Task data:
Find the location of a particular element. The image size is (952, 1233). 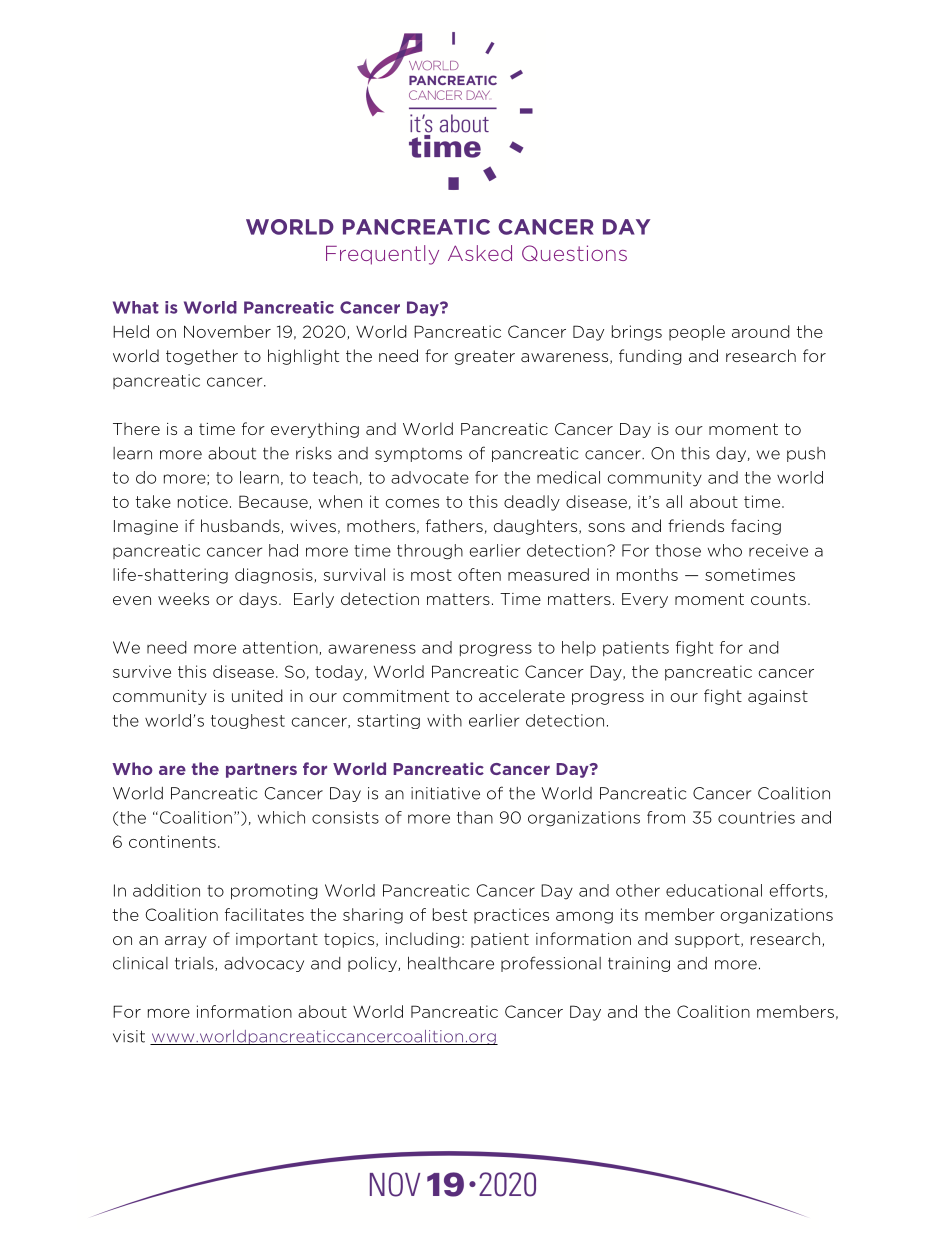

...

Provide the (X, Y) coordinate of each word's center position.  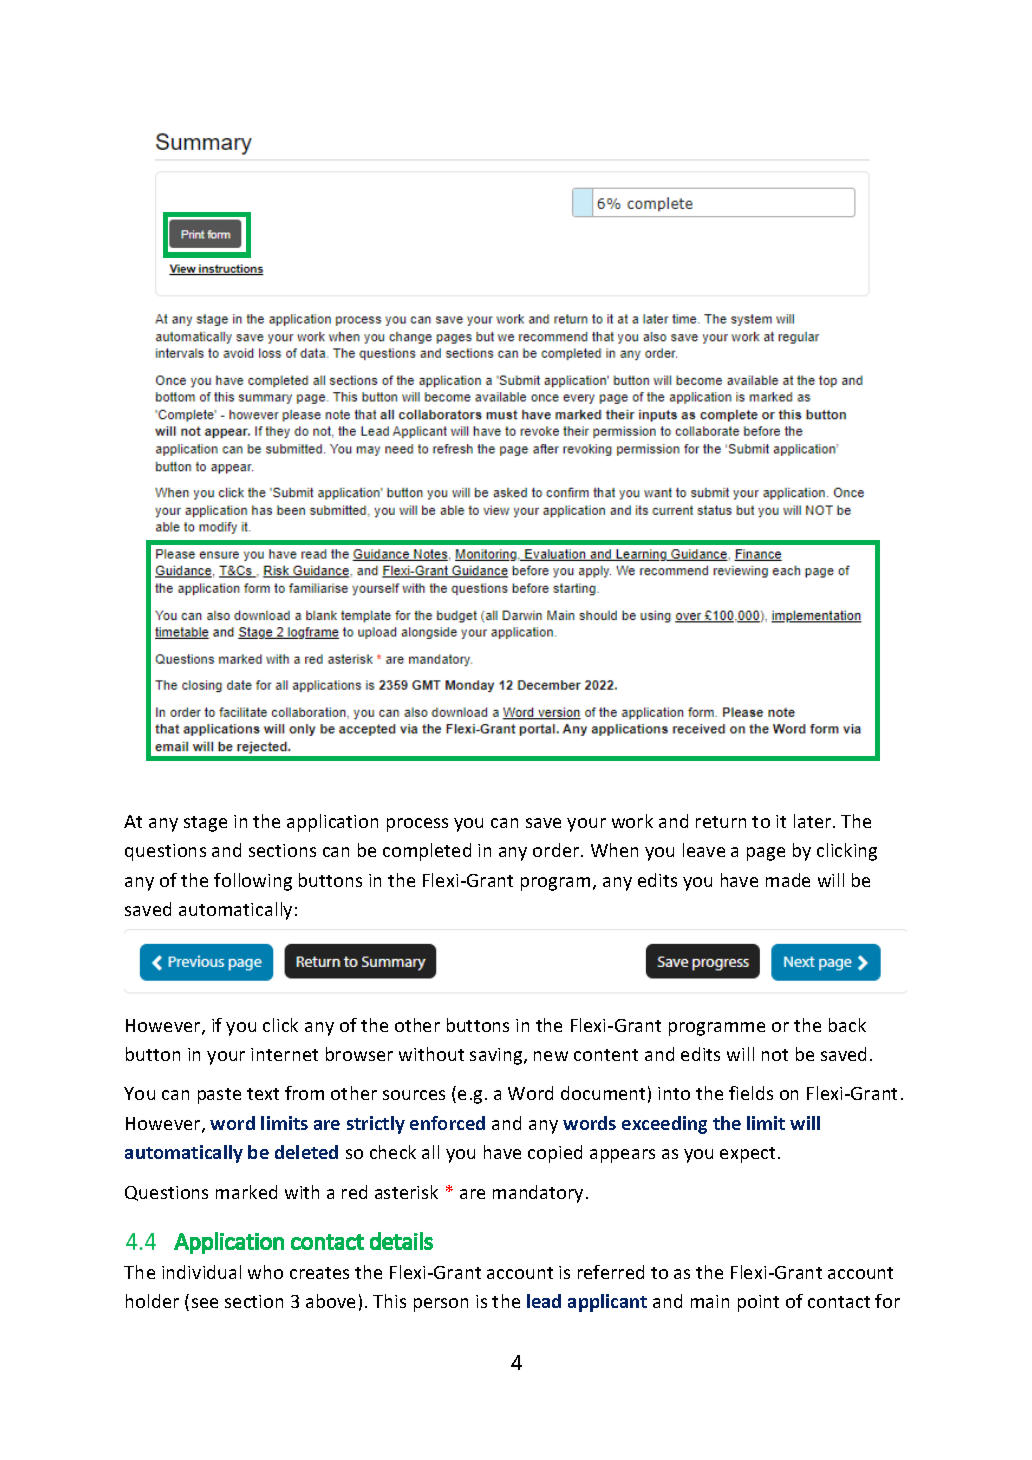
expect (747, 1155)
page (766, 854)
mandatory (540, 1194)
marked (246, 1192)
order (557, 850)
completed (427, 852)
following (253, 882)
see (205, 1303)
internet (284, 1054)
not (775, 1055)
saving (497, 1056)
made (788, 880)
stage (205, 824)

Exercise: Copy out, word for word, everything in the listing from the line containing "page (766, 854)" down to the line containing "stage (205, 824)", including both of those lines.

Response to the task:
page (766, 854)
mandatory (540, 1194)
marked (246, 1192)
order (557, 850)
completed (427, 852)
following (253, 882)
see (205, 1303)
internet (284, 1054)
not (775, 1055)
saving (497, 1056)
made (788, 880)
stage (205, 824)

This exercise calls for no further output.